# Why do cats like tunnels?



## Straysmommy (Dec 23, 2010)

Only one of my three does, but I wonder what she likes about it? She zooms through it.


----------



## CJinCA (Dec 5, 2011)

Both of mine like to zoom thru tunnels. Lickorish will go thru the tunnel even if its not the shortest route to the toy. Squeek will jump over or go around or thru, whatever achieves her objective faster. We left one tunnel up and Lickorish has started sleeping in it during the day now, even though she has a nice cozy heated bed not 2 feet away!


----------



## shan841 (Jan 19, 2012)

I feel like i would love tunnels if i were a cat. As a human, i am indifferent.


----------



## MowMow (Nov 6, 2010)

shan841 said:


> i feel like i would love tunnels if i were a cat. As a human, i am indifferent.


lmao!


----------



## cooncatbob (May 27, 2011)

Cat are predators and curious by nature so maybe it's the thrill of the unknown that maybe on the other end.


----------



## Ritzpg (Dec 7, 2010)

Ritz zooms in and out of the small and large ones when she is in a playing mood.
Other times, she goes half way in the small one.

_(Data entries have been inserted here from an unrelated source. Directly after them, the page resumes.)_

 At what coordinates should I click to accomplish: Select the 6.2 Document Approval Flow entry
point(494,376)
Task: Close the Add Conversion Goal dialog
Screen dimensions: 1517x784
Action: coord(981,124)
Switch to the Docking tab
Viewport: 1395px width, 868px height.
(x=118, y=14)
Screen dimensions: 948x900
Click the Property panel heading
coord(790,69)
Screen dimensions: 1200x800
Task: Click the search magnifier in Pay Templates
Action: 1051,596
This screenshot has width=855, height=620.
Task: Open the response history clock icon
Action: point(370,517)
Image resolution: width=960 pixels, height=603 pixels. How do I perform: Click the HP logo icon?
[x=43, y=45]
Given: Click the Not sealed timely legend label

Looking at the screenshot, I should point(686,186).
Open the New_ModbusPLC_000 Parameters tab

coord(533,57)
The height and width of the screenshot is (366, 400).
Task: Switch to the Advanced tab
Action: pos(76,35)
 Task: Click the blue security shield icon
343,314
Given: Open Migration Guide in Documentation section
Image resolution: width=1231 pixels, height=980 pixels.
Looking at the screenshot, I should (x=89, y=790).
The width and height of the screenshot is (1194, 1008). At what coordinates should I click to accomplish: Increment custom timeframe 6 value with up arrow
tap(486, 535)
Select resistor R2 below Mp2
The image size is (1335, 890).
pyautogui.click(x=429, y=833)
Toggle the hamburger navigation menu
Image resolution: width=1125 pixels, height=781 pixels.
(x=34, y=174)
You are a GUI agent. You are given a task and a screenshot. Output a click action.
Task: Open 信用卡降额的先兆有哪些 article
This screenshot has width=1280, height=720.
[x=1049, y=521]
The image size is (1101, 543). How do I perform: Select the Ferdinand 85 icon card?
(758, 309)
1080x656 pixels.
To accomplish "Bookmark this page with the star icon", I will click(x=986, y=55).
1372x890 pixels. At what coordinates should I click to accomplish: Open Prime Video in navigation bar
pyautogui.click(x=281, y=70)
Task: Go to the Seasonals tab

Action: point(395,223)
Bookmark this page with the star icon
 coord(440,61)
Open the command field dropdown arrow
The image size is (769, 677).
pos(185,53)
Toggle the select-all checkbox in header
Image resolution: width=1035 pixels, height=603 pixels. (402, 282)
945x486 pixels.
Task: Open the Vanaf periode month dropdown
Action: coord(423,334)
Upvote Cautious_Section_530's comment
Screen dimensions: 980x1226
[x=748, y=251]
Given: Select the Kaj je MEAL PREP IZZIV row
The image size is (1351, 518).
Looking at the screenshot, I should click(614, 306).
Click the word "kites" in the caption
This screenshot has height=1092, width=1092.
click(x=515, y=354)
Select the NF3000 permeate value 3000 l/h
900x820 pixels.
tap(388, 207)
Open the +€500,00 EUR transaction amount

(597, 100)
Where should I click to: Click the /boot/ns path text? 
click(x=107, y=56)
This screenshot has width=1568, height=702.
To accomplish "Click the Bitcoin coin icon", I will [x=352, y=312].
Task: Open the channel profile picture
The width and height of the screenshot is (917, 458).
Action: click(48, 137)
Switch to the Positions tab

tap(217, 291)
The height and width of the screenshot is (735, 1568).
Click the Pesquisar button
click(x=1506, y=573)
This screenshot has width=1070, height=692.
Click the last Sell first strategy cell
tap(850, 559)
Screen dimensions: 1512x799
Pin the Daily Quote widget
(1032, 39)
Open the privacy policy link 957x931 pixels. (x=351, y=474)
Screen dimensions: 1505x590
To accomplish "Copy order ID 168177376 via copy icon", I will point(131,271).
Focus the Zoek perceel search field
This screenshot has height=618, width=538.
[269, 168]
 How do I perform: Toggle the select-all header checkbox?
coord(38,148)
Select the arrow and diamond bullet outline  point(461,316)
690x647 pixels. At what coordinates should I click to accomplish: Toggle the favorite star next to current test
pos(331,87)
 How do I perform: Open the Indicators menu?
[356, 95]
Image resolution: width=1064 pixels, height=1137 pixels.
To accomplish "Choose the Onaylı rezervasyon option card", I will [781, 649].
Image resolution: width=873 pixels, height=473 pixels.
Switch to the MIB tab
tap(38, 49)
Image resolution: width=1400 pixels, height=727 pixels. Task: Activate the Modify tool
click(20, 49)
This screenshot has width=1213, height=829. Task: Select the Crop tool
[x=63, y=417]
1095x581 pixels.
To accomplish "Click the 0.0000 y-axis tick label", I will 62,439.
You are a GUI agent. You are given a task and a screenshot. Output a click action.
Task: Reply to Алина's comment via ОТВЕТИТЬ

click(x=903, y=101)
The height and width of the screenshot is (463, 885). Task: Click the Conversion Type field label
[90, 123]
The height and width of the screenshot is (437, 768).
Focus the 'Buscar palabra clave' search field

I think she feels safe there, like, she can see out, but no one can see her.


----------



## brezofleur (Dec 13, 2010)

OMG this is Ody's favorite! I have a regular kitty-size one and a large child-size one. He prefers the bigger one as he's a big boy. 

His favorite is to hide in it and then jump out at us as we walk by and "scare" us LOL

I'm sure it's just like any toy though. Some prefer one mice and others don't.


----------